Thursday, November 29, 2012

Check out our Cool Cats!

I really work with first graders on colors (primary, secondary, warm, cool) and this is a project I got from a teacher in my former district (Thanks, Judy!) before she retired:


I'm so cool!


Almost too cool for school over here.
 I apologize for not taking photos along the way, but it's been crazy busy around here (and I'm also the tiniest bit of lazy these days).  We start by drawing the cats together using black watercolor marker--I don't tell them what they're drawing to begin, I just have them copy me.  Draw a circle, and they draw it.  Add this curved line, now this straight line, etc.  They figure out it's a cat before we're done.  Then we talk about cool colors and choose them from our markers.  We use dark blue, light blue, dark green, light green and violet Mr. Sketch markers.


My name is Jack, and I'm one cool cat!

I'm AJ and I'm cool, too.
I have a bunch of finished examples because I've done this project so many times, so I put some finished cats up and we talk about coloring all the way, not leaving any white, and using ONLY cool colors.  It takes them about 2 class periods (or a little more) to color them all the way.

Don't be jealous of my boogie.

Heeeeyyy, what's up?
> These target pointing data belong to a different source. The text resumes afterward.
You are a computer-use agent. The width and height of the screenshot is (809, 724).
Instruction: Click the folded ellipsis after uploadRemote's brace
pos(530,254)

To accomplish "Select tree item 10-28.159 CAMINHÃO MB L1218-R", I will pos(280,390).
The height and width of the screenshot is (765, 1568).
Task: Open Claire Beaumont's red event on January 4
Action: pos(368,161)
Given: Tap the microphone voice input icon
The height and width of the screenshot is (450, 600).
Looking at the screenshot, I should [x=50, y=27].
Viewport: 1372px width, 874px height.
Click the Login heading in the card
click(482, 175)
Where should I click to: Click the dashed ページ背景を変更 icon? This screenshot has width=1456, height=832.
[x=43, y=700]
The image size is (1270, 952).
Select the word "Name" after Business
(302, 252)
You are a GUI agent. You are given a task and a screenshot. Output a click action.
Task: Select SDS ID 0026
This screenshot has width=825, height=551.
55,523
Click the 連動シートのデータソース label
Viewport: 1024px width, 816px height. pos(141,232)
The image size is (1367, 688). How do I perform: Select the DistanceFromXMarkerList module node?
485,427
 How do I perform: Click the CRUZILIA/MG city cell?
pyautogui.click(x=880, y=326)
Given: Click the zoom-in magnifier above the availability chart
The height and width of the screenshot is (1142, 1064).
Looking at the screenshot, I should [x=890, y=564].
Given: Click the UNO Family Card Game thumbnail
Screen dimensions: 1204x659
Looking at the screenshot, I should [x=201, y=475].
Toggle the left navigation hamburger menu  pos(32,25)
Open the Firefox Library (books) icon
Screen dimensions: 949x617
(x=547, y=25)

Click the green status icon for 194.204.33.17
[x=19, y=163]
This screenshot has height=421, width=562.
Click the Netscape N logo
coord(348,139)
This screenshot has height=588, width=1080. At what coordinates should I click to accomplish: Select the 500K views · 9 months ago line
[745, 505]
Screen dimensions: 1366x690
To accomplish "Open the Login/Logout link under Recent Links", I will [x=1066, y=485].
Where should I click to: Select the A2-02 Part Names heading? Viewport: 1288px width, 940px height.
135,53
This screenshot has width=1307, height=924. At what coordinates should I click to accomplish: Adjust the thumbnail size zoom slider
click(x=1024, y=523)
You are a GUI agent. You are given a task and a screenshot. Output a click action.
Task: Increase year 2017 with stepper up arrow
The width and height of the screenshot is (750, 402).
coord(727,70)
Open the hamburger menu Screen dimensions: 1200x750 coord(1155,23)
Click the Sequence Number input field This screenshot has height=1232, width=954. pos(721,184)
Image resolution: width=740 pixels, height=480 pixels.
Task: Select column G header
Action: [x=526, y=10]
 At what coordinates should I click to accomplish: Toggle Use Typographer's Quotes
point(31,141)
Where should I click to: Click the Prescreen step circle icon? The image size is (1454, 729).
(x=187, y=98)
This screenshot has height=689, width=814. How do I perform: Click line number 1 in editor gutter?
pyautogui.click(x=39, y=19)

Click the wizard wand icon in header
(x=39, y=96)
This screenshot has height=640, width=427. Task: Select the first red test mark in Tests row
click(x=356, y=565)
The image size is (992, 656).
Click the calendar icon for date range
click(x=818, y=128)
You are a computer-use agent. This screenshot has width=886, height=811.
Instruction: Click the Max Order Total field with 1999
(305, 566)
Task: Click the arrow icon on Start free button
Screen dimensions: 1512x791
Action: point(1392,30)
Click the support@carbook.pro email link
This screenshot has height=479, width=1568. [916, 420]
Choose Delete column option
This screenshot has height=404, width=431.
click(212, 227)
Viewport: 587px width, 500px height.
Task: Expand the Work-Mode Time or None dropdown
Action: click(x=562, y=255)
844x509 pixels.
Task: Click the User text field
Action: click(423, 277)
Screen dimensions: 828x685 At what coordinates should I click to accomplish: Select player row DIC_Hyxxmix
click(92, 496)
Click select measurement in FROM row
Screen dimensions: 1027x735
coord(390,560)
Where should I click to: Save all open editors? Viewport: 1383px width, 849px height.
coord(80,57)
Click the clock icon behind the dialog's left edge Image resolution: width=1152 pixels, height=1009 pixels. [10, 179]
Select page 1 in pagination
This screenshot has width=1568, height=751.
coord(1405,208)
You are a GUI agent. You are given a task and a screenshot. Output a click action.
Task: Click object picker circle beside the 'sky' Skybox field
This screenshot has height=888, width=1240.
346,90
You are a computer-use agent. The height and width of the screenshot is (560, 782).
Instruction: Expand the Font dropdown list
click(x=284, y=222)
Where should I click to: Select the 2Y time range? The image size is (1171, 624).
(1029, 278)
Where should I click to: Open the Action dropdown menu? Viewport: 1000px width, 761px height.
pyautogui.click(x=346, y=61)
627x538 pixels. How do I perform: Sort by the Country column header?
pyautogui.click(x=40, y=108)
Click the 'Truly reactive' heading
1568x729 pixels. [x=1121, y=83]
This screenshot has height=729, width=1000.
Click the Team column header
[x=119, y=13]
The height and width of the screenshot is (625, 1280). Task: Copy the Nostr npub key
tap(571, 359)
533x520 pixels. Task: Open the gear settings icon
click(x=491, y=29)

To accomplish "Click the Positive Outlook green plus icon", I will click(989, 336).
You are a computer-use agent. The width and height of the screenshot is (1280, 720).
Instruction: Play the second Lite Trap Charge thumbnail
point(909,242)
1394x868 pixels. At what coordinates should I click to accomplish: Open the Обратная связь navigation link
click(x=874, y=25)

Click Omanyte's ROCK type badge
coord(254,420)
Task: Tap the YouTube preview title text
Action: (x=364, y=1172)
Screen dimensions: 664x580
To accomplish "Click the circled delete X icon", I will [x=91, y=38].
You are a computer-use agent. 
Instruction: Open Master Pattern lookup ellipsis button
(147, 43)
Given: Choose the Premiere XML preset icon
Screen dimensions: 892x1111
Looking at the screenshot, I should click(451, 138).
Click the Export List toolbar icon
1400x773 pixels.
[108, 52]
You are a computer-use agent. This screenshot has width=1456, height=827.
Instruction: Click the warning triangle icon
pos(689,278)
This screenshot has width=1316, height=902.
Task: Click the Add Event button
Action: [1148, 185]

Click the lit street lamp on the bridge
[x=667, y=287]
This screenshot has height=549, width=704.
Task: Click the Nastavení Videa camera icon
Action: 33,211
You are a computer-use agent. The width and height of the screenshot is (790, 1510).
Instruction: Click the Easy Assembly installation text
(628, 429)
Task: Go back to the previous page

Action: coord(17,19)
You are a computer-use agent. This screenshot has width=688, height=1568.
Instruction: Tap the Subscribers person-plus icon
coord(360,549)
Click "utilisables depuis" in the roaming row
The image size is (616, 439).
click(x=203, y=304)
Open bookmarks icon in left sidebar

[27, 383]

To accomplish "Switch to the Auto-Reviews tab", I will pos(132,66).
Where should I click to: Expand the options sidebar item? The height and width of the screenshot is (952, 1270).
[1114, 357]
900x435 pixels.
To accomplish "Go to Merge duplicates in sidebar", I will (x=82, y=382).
I'm one cool cat!
When most of the class is done coloring, we talk about warm colors and make torn paper backgrounds for our cats.  We usually do these on manilla paper.  It's a good time to practice our gluing skills.  When our backgrounds are done, we cut and glue our cats and then add cool details like sunglasses and collars.  I use whatever I have on hand for the collars--this year it was shiny paper from some paper remenants I ordered.  (If you've never ordered paper remenants from supply houses, you totally should, you never know what sort of goodness will be in there!)  In the past it's been scraps of scratch-art paper or metallic paper.  No matter what, the students love it!

I'm sporting a cool hat on my cool head.

I'm Jake, and I'm the last cool cat on this blog post.
After this, first grade learns the importance of all the primary colors when one is taken away (hope I haven't spoiled a future post!)